I seem to have found an interesting issue, happened to me 2 out of 2 tries so it can be replicated.
Hardware I'm using:
  • Dell PowerEdge R750 with Broadcom NetXtreme Gigabit Ethernet NIC's (tested with the firmware it shipped with and the newest from Dell)
  • Juniper EX4300-48T switch
Steps to replicate the issue:
  1. Configure an access port and a bond interface on the switch (the plan is to have 2 bonds, one optics and one UTP, but to download OpenvSwitch we need a working interface).
    Disable unneccessary interfaces.
  2. Attach proxmox install image, go through the process. Choose the interface that has link as the management interface.

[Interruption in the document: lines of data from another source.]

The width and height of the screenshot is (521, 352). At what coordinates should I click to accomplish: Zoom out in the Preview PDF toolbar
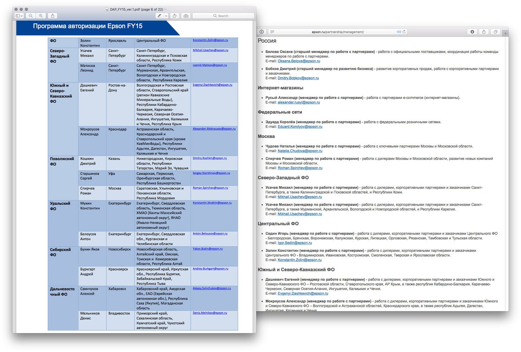pos(31,16)
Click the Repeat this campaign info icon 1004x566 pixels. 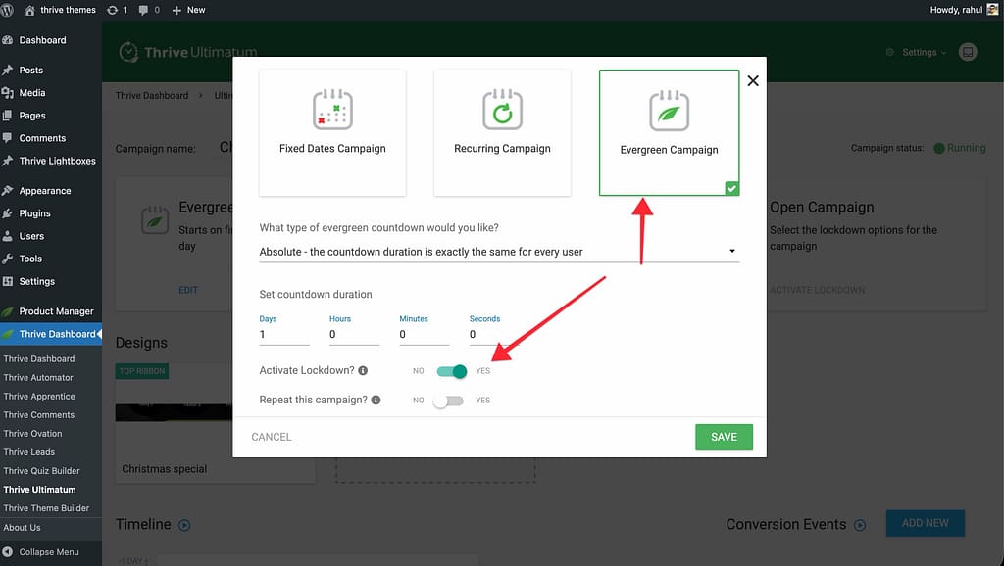tap(377, 401)
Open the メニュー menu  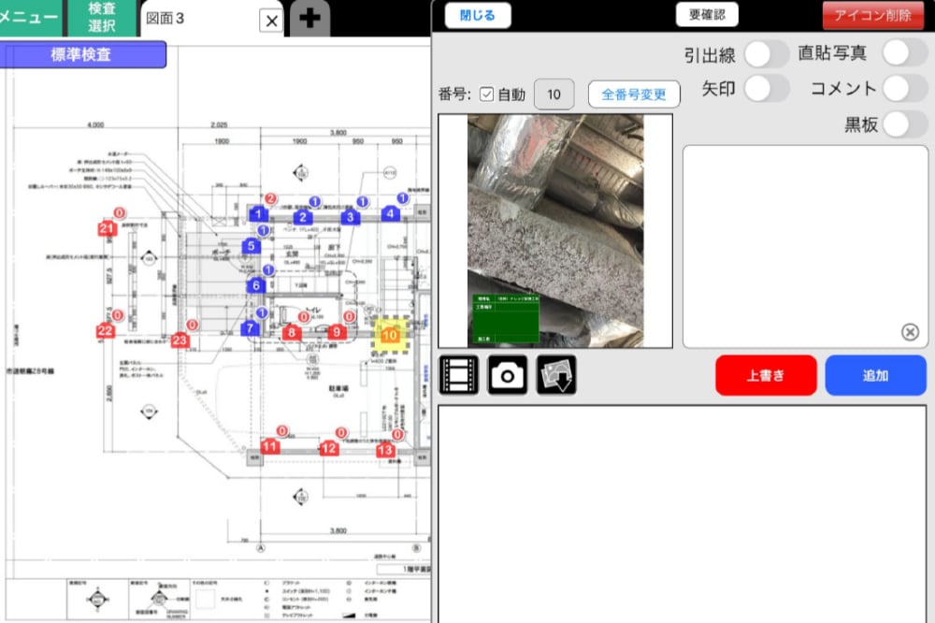(30, 17)
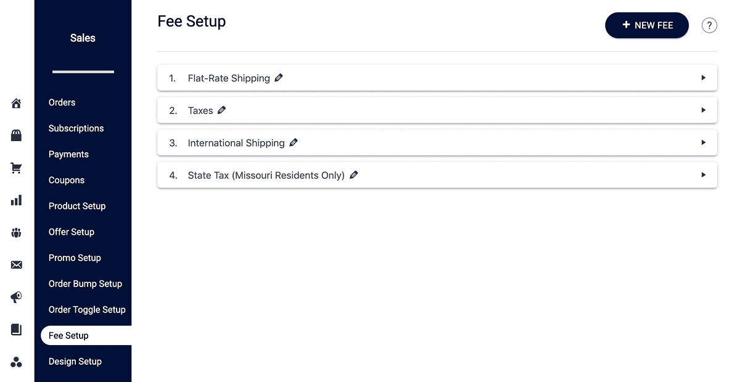
Task: Open the Coupons menu item
Action: pyautogui.click(x=67, y=180)
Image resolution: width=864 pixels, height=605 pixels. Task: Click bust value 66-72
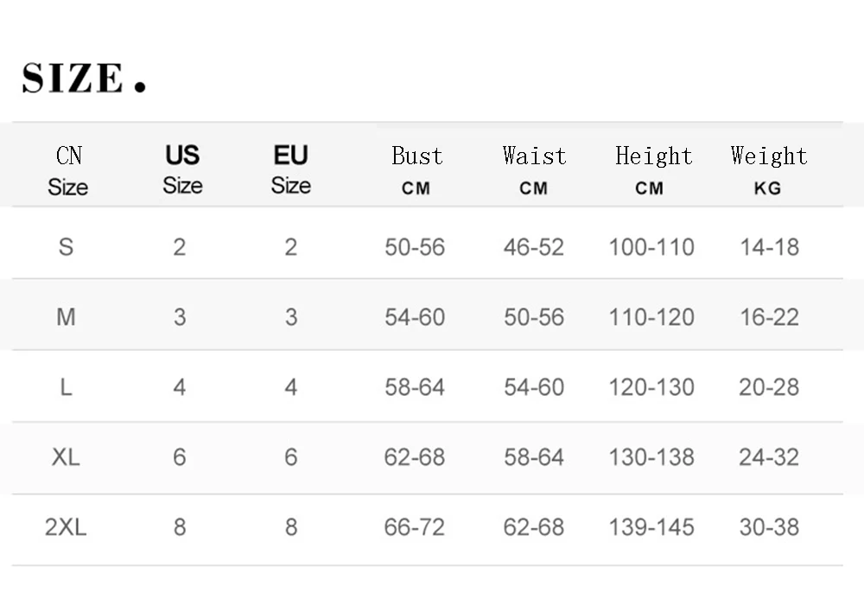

Proxmox sets up /etc/network/interfaces with a vmbr0 as it should do, but no matter what you do traffic won't work.
Using tcpdump you can see traffic, ARP requests mainly and some virtual router protocol packets. Interesting thing is that the proxmox host refuses to reply to ARP, as if it was mute. Ping obviously acts like you'd think, 'Destination host unreachable'.

'ip neighbor' acts strange as well, IP's I manually add (nameservers from resolv.conf, hosts I try to ping) are displayed with or without mac, marked as STALE or FAILED. IPv6 hosts are found automatically - the way it should be with IPv4. if I disable IPv6 they disappear but that's it.

The only fix I found was to plug the server into another switchport - with a 100% identical config I might add. Somehow the interface used while installing proxmox / setting up the server does not seem to work afterwards. It doesn't even work while install, the server should get a DHCP address but defaults to the hardcoded ones. Plugging it into another port after completing the install does the trick but plug it back to the initial one and it stops working again. On the switch side everything seems to be in order, link speed is communicated, but no mac on the port. It is set to learn, but the host does not communicate it's mac for some reason. I'm sure it's not the switch, any other machine works just fine.

I've found this thread but it does not seem to help my case. Might it be that we've chosen an unlucky combo of NIC, linux kernel, switch and driver? Anything I forgot feel free to ask.

Thanks and take care,
Máté
 
So, I've tried this with multiple Dell servers ranging from R710 to R750, different Broadcom NICs. Each and every one of those did the same. The two ways to get networking on them is:
  • Only attach cables after PVE has been installed.
  • Plug them into a different switchport.
as with tcpdump, running it with "-i any" and no port restriction just causes the kernel to essentially drop 98% of packets.

anyone encounter this? my journeys to the server room are getting pretty damn boring and honestly, debugging this is just infuriating.